### Tasks to perform
**a)** Print the post on what a good pastor is to do from "What A Good Pastor Is To Do, 7" to "as an example.".
**b)** Answer these from the post on what a good pastor is to do:
(i) Which verse in John is cited for Jesus setting His disciples an example?
(ii) According to verse 12 of 1 Timothy 4, in what two things does Paul tell Timothy to be an example?
(iii) Which verse of 1 Timothy 4 is given for "Command and teach these things"?
**c)** Go on with the post on what a good pastor is to do, starting after its final sentence.

### Extract to read

┌──

Thursday, December 14, 2006

What A Good Pastor Is To Do, 7

If you had to boil pastoral ministry down to one thing, what would it be? I know... I know.... You can't easily boil it down to one thing, even the things we've looked at so far from 1 Timothy defy such a question. But if you could, what would it be?

A case could be made for "set the believers an example" in all of life. Jesus tells His disciples that He has set them an example that they should follow what he has done (John 13:15). Elsewhere, the apostle Paul makes that famous statement in 1 Corinthians 11:1 -- "Follow my example, as I follow the example of Christ." He tells the Philippians the same thing (Phil. 3:17). And in verse 12 of 1 Timothy 4, Paul says to Timothy be an example in speech and conduct. Perhaps being an example is one way of describing a good pastor. What does a good pastor do? He lives as an example.

Another way of bottom-lining what a good pastor is to do, though, is to consider what function the example plays. In being an example, at the root, a good pastor is teaching. A good pastor is to teach. "Command and teach these things" (v. 11). And that's what Paul comes to again in 1 Tim. 4:13 - "Until I come, devote yourself to the pubic reading of Scripture, to exhortation, to teaching."

└──

### Data rows
┌──

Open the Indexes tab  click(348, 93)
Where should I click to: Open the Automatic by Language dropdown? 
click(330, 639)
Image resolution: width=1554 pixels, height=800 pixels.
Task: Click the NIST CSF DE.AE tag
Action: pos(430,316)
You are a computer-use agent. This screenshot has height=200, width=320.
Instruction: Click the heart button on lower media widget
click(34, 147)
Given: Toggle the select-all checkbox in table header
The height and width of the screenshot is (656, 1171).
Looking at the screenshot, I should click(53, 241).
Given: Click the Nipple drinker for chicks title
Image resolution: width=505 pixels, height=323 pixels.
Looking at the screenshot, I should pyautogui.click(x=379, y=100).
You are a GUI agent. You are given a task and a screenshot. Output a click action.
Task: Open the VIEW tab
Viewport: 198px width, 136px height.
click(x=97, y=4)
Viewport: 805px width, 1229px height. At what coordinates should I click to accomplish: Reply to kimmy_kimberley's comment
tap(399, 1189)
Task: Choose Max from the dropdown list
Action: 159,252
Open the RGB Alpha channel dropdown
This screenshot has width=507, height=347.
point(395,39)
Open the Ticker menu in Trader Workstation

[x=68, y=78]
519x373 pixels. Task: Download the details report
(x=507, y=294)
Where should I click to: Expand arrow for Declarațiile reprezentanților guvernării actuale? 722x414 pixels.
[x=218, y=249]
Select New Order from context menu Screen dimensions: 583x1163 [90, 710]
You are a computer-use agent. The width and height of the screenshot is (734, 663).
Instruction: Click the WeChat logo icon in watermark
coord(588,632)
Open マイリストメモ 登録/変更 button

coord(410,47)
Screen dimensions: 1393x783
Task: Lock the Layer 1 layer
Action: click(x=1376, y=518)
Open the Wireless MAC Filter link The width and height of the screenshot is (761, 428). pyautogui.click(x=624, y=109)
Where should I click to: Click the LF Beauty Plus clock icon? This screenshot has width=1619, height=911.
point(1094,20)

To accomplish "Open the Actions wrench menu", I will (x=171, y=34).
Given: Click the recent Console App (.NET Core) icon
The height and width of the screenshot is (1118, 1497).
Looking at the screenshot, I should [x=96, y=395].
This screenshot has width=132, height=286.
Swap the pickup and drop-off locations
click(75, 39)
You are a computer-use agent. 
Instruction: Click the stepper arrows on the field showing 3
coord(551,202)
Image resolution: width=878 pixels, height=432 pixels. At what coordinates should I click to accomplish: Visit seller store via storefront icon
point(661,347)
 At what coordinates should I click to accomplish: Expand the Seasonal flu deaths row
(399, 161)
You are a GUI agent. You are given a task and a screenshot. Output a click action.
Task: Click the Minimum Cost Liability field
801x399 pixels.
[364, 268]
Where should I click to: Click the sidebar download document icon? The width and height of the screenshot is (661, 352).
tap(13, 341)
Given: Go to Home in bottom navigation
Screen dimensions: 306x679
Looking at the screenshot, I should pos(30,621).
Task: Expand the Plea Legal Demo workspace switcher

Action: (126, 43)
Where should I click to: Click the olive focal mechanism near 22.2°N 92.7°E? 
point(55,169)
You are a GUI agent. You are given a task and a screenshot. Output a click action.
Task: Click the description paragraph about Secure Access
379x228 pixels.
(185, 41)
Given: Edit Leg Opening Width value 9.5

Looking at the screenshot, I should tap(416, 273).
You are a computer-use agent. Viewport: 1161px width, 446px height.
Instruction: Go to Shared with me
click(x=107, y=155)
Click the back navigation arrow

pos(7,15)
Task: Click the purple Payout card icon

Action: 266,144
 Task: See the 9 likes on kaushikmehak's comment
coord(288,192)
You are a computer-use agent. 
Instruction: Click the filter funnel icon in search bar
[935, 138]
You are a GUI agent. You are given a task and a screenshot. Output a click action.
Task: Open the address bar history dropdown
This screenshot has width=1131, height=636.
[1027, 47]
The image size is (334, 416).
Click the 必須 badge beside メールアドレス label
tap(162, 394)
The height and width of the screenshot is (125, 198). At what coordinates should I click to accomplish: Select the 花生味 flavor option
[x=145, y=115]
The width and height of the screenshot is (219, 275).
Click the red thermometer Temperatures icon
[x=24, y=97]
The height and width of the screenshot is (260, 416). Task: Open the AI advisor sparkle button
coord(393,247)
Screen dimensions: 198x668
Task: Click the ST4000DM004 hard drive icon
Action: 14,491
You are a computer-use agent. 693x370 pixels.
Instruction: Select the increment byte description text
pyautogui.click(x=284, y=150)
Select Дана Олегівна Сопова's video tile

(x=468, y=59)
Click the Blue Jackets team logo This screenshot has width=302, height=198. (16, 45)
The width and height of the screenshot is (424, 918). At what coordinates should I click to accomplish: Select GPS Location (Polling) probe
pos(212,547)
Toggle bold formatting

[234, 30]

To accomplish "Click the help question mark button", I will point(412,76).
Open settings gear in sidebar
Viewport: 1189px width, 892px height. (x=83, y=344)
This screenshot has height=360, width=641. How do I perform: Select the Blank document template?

└──

### Answers for the exercise
**a)**
What A Good Pastor Is To Do, 7

If you had to boil pastoral ministry down to one thing, what would it be? I know... I know.... You can't easily boil it down to one thing, even the things we've looked at so far from 1 Timothy defy such a question. But if you could, what would it be?

A case could be made for "set the believers an example" in all of life. Jesus tells His disciples that He has set them an example that they should follow what he has done (John 13:15). Elsewhere, the apostle Paul makes that famous statement in 1 Corinthians 11:1 -- "Follow my example, as I follow the example of Christ." He tells the Philippians the same thing (Phil. 3:17). And in verse 12 of 1 Timothy 4, Paul says to Timothy be an example in speech and conduct. Perhaps being an example is one way of describing a good pastor. What does a good pastor do? He lives as an example.

**b)**
(i) John 13:15
(ii) Speech and conduct
(iii) Verse 11

**c)**
A good pastor is devoted to teaching. And here, Paul identifies three ways of teaching.

1. Public reading of Scripture.

In far too many places this is a dead art or practice. Most churches I've ever attended seem to show an impatience with hearing God's Word read publicly. Now some folks have been poor readers, but more generally, I suspect that people have grown accustomed to not hearing God's Word read publicly except in the briefest of snippets. So, the appetites for hearing God's Word read in the public setting is really quite small. Some find it boring. Others think it's in the way of the "real worship," the singing. Some don't understand it or have difficulty following along. I've heard these and a lot of other "reasons" for the neglect of public reading of Scripture, but I don't think the Father or Jesus will be impressed with any of them. The Father reveals himself in and through His Word, the Word points to Jesus, and the Spirit moved men to write it... so given all this Trinitarian effort, what good reason could we have for neglecting it?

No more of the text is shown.